Transcribe each record precisely; images stay out.

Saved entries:
▬▬▬
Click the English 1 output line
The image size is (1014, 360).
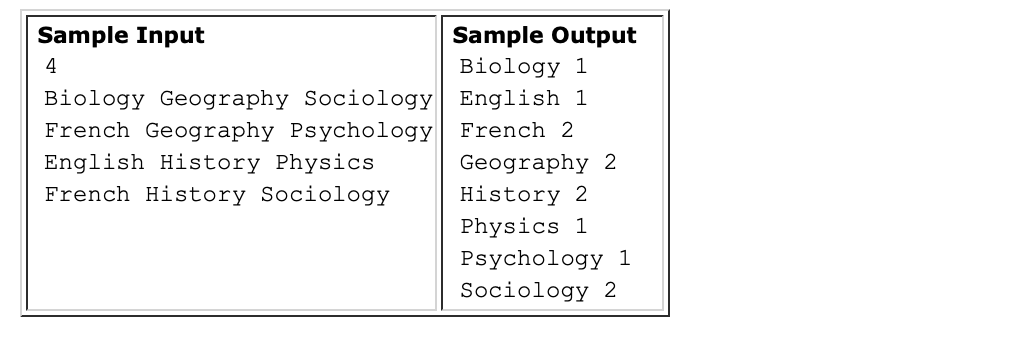click(x=523, y=99)
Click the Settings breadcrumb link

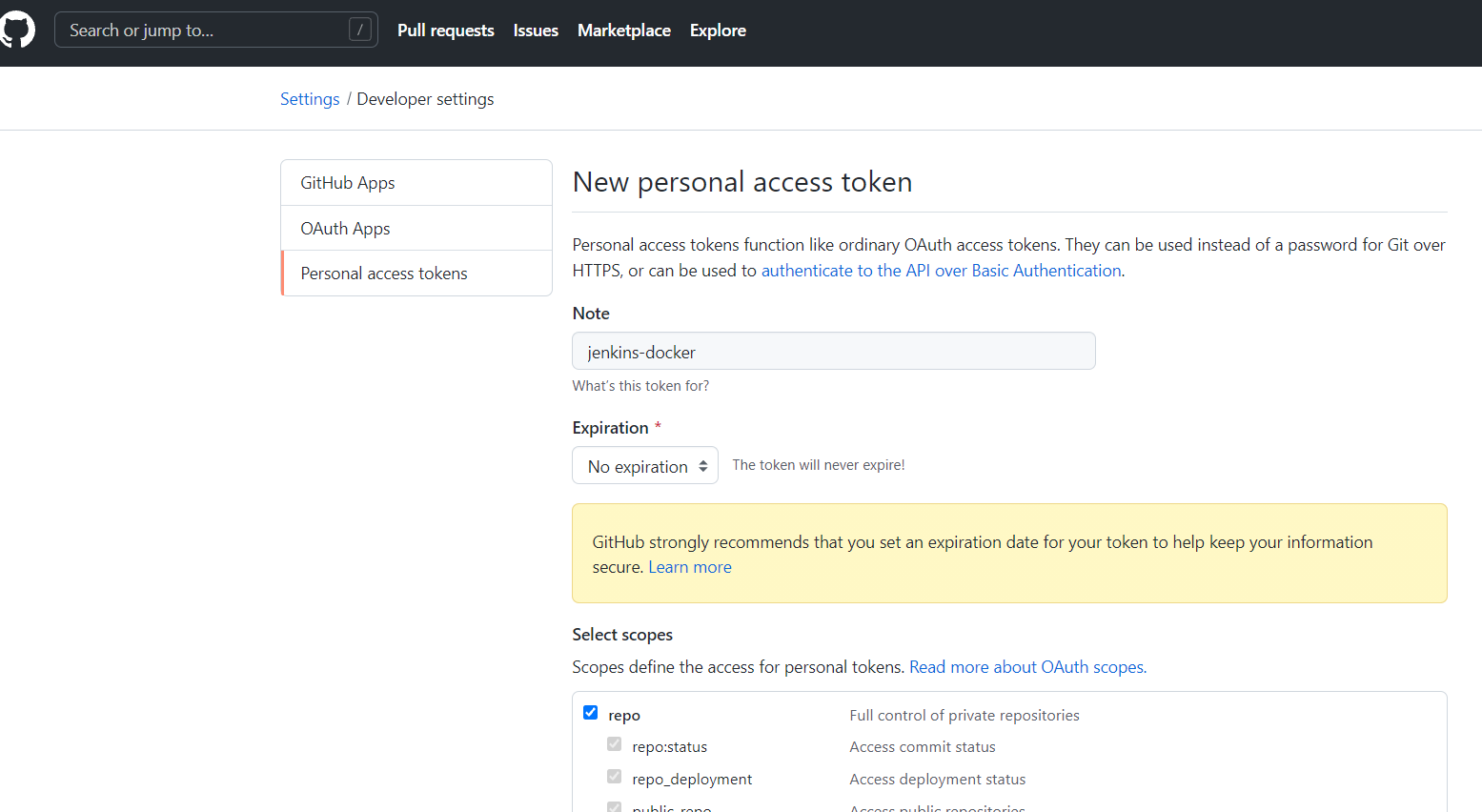(x=310, y=99)
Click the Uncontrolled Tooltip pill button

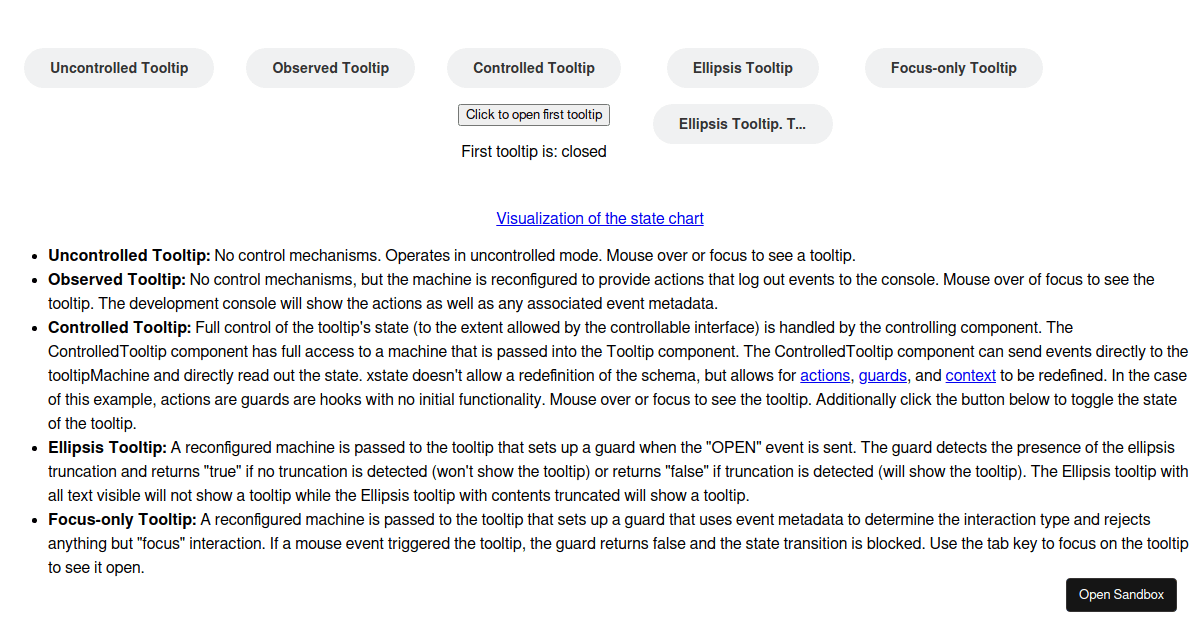pyautogui.click(x=118, y=67)
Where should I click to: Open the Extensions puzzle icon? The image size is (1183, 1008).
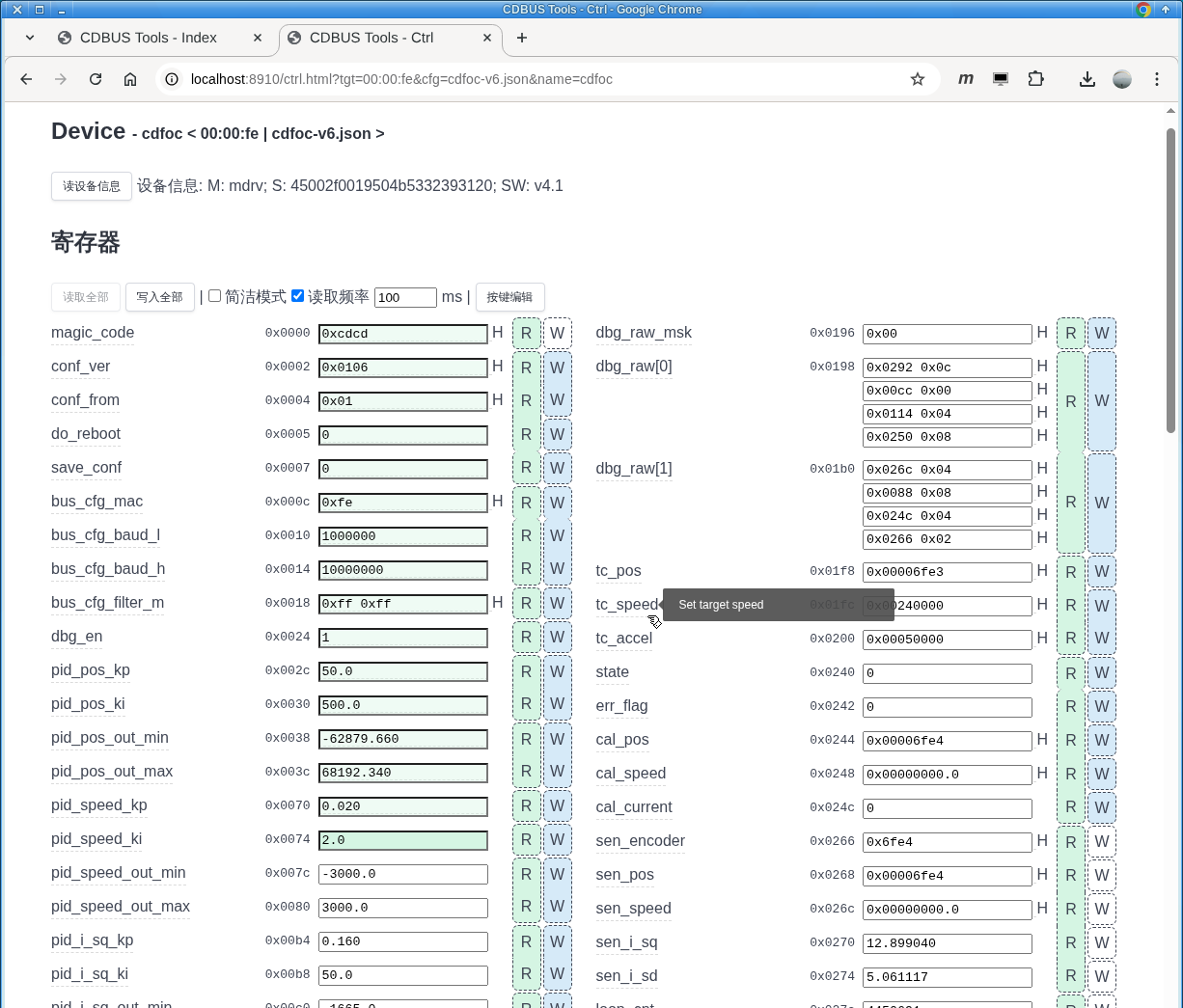click(x=1035, y=79)
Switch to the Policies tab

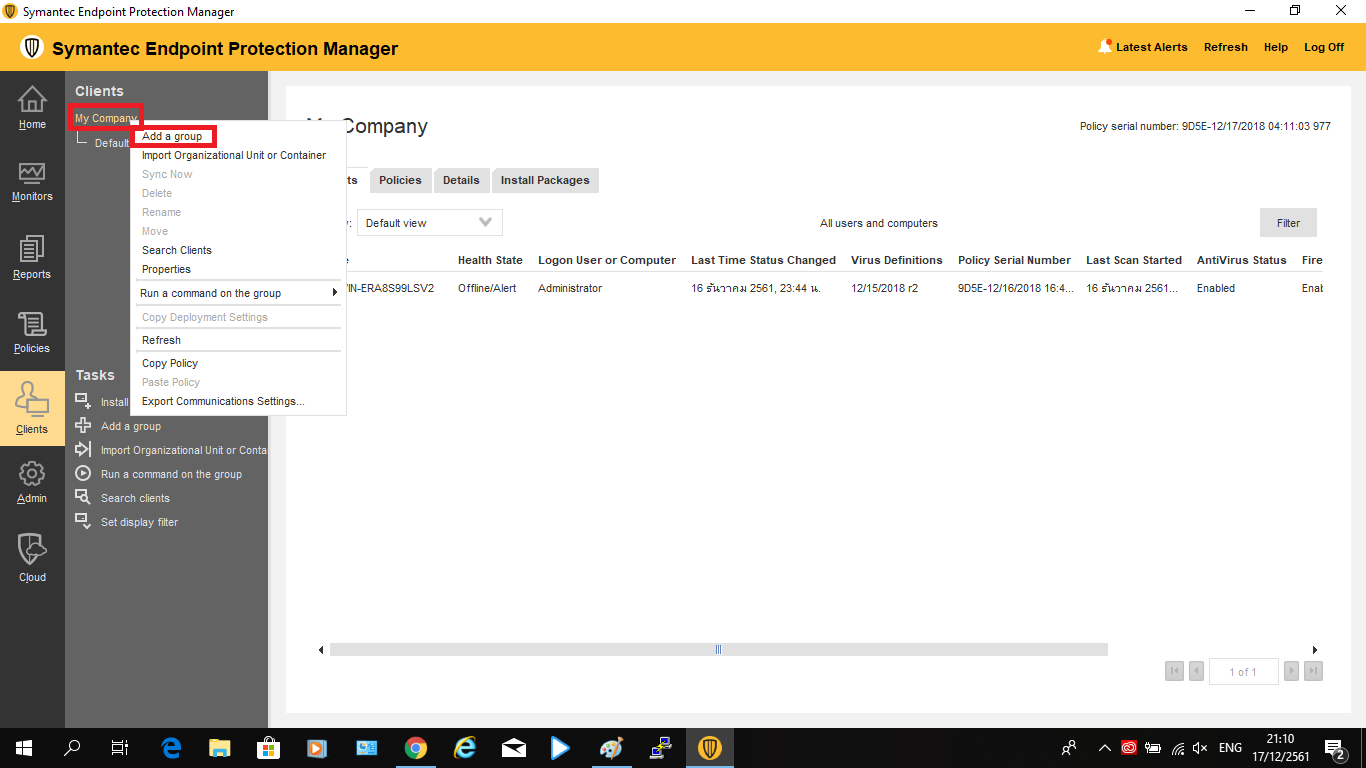tap(400, 180)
▬▬▬
WRITTEN REPLY.
Click the English 1 output line
The image size is (1014, 360).
click(x=523, y=99)
Click the Settings breadcrumb link

(x=310, y=99)
Click the Uncontrolled Tooltip pill button

pyautogui.click(x=118, y=67)
Where should I click to: Open the Extensions puzzle icon? The image size is (1183, 1008).
click(x=1035, y=79)
Switch to the Policies tab

tap(400, 180)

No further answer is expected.